Records provided ->
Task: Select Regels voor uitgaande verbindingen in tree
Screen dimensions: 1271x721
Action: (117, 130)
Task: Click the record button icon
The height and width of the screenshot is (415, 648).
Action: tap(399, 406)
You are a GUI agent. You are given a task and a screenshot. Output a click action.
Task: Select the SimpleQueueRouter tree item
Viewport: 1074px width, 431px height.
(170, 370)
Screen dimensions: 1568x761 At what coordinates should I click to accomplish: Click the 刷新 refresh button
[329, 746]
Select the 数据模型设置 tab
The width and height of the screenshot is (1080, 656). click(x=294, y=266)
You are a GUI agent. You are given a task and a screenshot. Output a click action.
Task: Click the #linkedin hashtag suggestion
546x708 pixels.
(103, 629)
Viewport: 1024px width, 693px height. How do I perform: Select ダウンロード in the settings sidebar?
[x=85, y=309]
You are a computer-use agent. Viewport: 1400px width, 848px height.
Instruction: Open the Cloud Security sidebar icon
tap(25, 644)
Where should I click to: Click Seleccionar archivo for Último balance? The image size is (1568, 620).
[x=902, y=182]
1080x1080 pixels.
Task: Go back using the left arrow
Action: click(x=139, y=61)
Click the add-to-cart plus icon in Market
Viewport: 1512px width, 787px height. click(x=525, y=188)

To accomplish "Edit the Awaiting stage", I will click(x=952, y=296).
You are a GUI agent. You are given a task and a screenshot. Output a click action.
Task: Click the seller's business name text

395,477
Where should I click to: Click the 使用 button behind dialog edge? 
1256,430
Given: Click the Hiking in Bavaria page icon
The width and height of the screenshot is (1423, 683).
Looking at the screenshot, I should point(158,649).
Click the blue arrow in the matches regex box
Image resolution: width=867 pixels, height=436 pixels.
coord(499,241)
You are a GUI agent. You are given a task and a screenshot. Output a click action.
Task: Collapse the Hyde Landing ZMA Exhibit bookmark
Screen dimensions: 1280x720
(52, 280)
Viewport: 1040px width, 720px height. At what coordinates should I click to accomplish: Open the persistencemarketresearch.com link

Assignment -> Hand back the whole listing, exactly as it is.

Task answer ->
Task: Select Regels voor uitgaande verbindingen in tree
Screen dimensions: 1271x721
Action: (117, 130)
Task: Click the record button icon
The height and width of the screenshot is (415, 648).
Action: tap(399, 406)
You are a GUI agent. You are given a task and a screenshot. Output a click action.
Task: Select the SimpleQueueRouter tree item
Viewport: 1074px width, 431px height.
(170, 370)
Screen dimensions: 1568x761 At what coordinates should I click to accomplish: Click the 刷新 refresh button
[329, 746]
Select the 数据模型设置 tab
The width and height of the screenshot is (1080, 656). click(x=294, y=266)
You are a GUI agent. You are given a task and a screenshot. Output a click action.
Task: Click the #linkedin hashtag suggestion
546x708 pixels.
(103, 629)
Viewport: 1024px width, 693px height. How do I perform: Select ダウンロード in the settings sidebar?
[x=85, y=309]
You are a computer-use agent. Viewport: 1400px width, 848px height.
Instruction: Open the Cloud Security sidebar icon
tap(25, 644)
Where should I click to: Click Seleccionar archivo for Último balance? The image size is (1568, 620).
[x=902, y=182]
1080x1080 pixels.
Task: Go back using the left arrow
Action: click(x=139, y=61)
Click the add-to-cart plus icon in Market
Viewport: 1512px width, 787px height. click(x=525, y=188)

To accomplish "Edit the Awaiting stage", I will click(x=952, y=296).
You are a GUI agent. You are given a task and a screenshot. Output a click action.
Task: Click the seller's business name text

395,477
Where should I click to: Click the 使用 button behind dialog edge? 
1256,430
Given: Click the Hiking in Bavaria page icon
The width and height of the screenshot is (1423, 683).
Looking at the screenshot, I should point(158,649).
Click the blue arrow in the matches regex box
Image resolution: width=867 pixels, height=436 pixels.
coord(499,241)
You are a GUI agent. You are given a task and a screenshot. Output a click action.
Task: Collapse the Hyde Landing ZMA Exhibit bookmark
Screen dimensions: 1280x720
(52, 280)
Viewport: 1040px width, 720px height. At what coordinates should I click to accomplish: Open the persistencemarketresearch.com link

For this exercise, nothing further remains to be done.